Jakarta – Empat penerbang tempur TNI Angkatan Udara (AU) berhasil menerbangkan pesawat tempur Rafale secara solo di Prancis. Keberhasilan ini menjadi langkah penting dalam memperkuat alutsista Indonesia.
Keempat penerbang tersebut tergabung dalam Pilot Training Batch 1. Mereka berlatih di Escadron de Transformation Rafale (ETR) 3/4 Aquitaine, Base Aérienne 113, Saint-Dizier.
Mereka adalah Letkol Pnb Binggi Nobel, Mayor Pnb Eri Nasrul Mahlidar, Mayor Pnb Arie Prasetyo, dan Mayor Pnb Yusuf Atmaraga.
Seluruhnya berhasil terbang solo secara bertahap hingga 19 September 2025.
Kepala Dinas Penerangan TNI AU, Marsma TNI I Nyoman Suadnyana, menyatakan keberhasilan ini menandai kesiapan personel TNI AU dalam mengoperasikan Rafale.
“Keberhasilan ini menjadi pencapaian penting dalam rangkaian Pilot Training Batch 1,” ujar Nyoman dalam keterangan tertulis, Jumat (26/9/2025).
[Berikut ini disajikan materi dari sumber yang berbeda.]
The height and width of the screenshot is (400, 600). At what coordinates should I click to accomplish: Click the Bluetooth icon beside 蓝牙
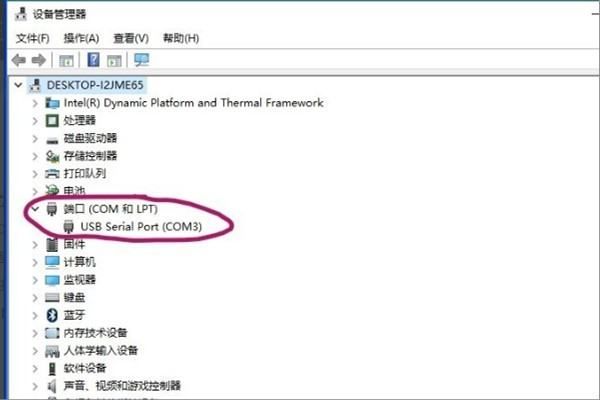[52, 315]
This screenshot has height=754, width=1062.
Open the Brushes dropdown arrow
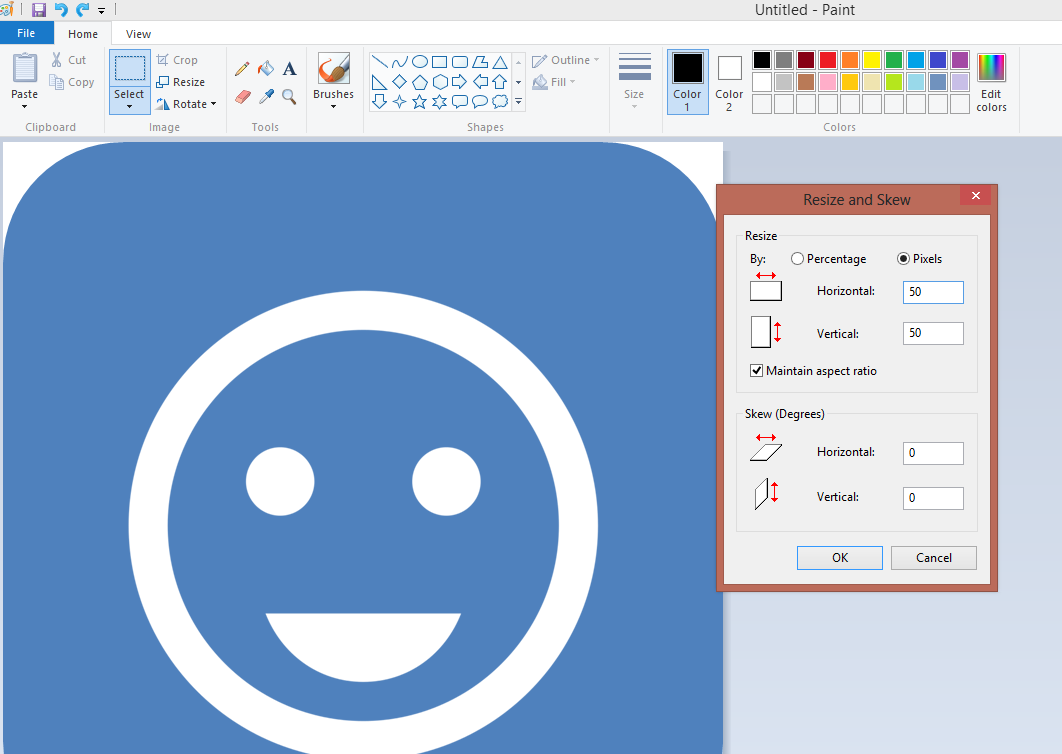click(333, 106)
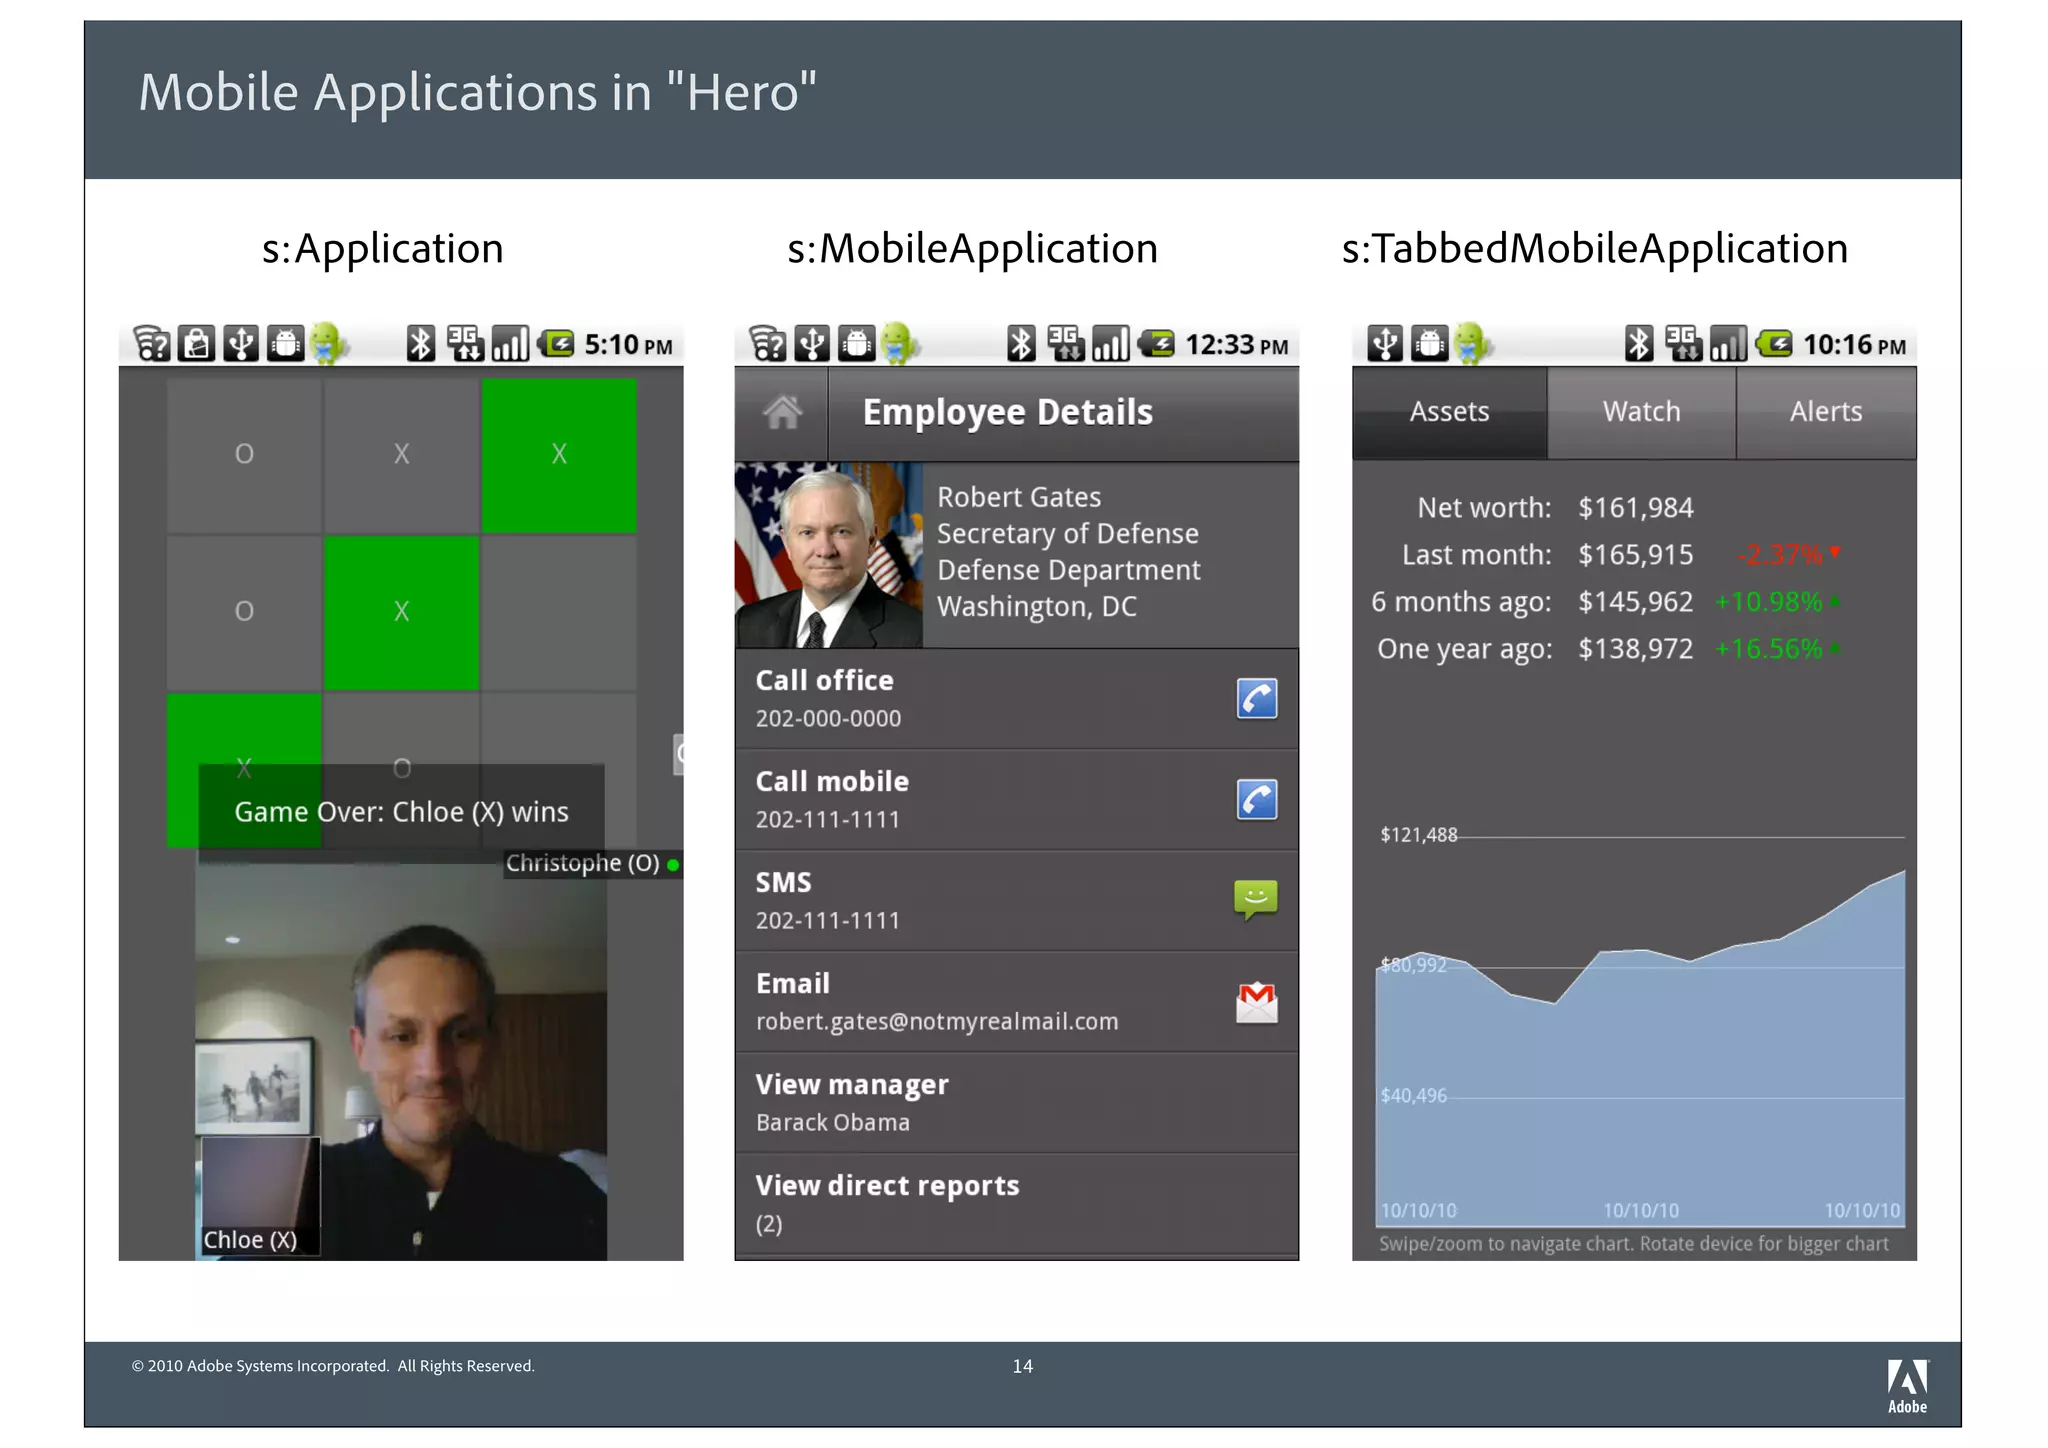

Sejalan dengan pelatihan di Prancis, pembangunan fasilitas Rafale di Lanud Roesmin Nurjadin, Pekanbaru, terus dikebut.
Fasilitas yang disiapkan meliputi hanggar, area pemeliharaan, hingga training center.
“Kehadiran pesawat tempur Rafale diharapkan tidak hanya meningkatkan kemampuan tempur, tetapi juga memperkuat sistem pertahanan udara nasional secara keseluruhan,” imbuh Nyoman.
Indonesia telah meneken kontrak pengadaan 42 pesawat tempur Rafale buatan Dassault Aviation.
KSAU Marsekal Mohamad Tonny Harjono sebelumnya mengatakan, tiga pesawat tempur pertama dijadwalkan tiba di Indonesia pada awal 2026.
“Pesawat Rafale, pesawat buatan Prancis, rencananya Februari atau Maret kita akan menerima batch pertama, 3 pesawat dulu,” kata Tonny.
Setelah itu, Indonesia akan kembali menerima tiga pesawat Rafale lainnya.